In our last blog we discussed the need to spend time identifying the factors driving your decision to change roles; and whether leaving a company for pastures new would provide the desired outcome. If after reflecting you’ve arrived at the conclusion that a change is absolutely the right decision, you certainly won’t be alone. Research published by IPP suggests that 59% of employees are planning on changing jobs in 2017. A 10% increase on 2016, and this despite uncertainty over Brexit.
Changing roles successfully. What next?
So now that you’ve made the decision that 2017 is going to be one of new beginnings, how can you ensure that you make changing jobs work for you. Here’s some useful advice that will ensure your next one delivers everything you want it to:
Don’t make rash decisions. Finding your next role will take time, and unless your financial wellness is such that you can afford to resign and concentrate fully on your future, you need to plan how you’re going to approach finding your ideal job.
Remember you are unique
Advice and personal tales of how others did it won’t be in short supply.
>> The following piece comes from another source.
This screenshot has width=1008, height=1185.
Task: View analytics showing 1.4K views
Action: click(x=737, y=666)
However, you need to focus on your individual career journey. Borrow ideas from others; but remember: you need to focus on what will deliver you the greatest career satisfaction.
Draw up a list
You will have probably already identified the reasons why you are looking to change jobs. Make sure you write these down and keep them, along with any others you may create. Use them to evaluate potential roles against your core requirements. You’d be surprised how many people forget their core criteria or compromise on what it is they were initially looking for as they get swept along by the job search process.
Establish a broad direction
Unless you’re considering a complete career change, you will probably already have a broad idea of the functional areas of interest to you, and possibly geographical location. These are important. They help form the building blocks that will allow you to find your ideal role.
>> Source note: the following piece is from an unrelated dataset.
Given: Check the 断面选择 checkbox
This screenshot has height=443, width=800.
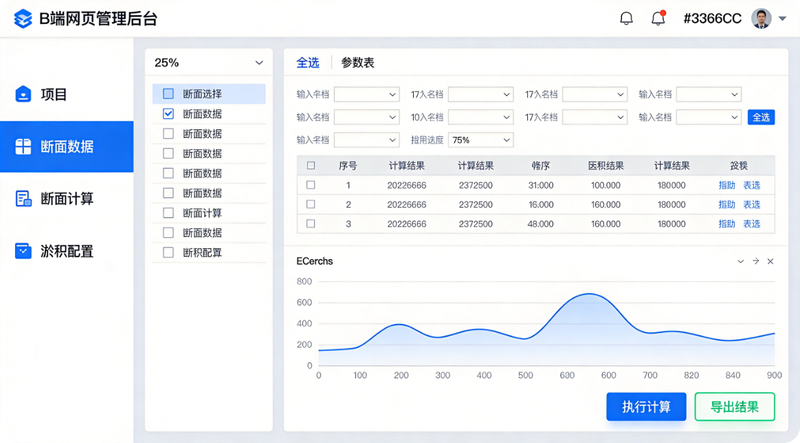Looking at the screenshot, I should tap(168, 93).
Careers are, by their very nature, highly personal journeys. Understanding your motivations and drivers is fundamental to helping you make the right decision about your next role, to ensure that it’s fulfilling and rewarding. Many people overlook these, or don’t give them enough consideration which frequently results in job dissatisfaction and increased job hoping. Make use of freely available exercises to gain a deeper understanding of your personal motivators and drivers. You may even uncover some unrecognised ones too. Investing time upfront on your personal motivators will pay dividends to your future job satisfaction.
Think about culture
Finding an the right environment is arguably as important as finding your ideal role. Much has been written about corporate culture over the last decade. Indeed, organisations are continually working to create cultures that attract and retain talent. However, the vast majority of people don’t spend enough time researching the type of company that best suits them.
Whether it’s a loft-based, airy and bright space that accommodates a new tech start up (complete with cold beers in the fridge and a games table); or a plush city office block that seeks to impress clients and oozes power and wealth – the way an organisation presents itself gives you clues about how it operates and the manner in which it works. Look more deeply and the way the organisation is managed and how it invests in its people will start to become visible (Glassdoor.com and similar sites can help here). At its most basic, understanding the over-arching managerial approach will help you decide if the organisation you are looking at is one in which you can be successful. Whatever your preference, it’s certainly worth analysing the type of culture that will (and won’t) support your long term career aspirations.
Whilst this may appear to be a long winded approach to starting the search for another role, it’s a valuable and worthwhile investment of time that will certainly ensure your next role meets your long-term career expectations and aspirations.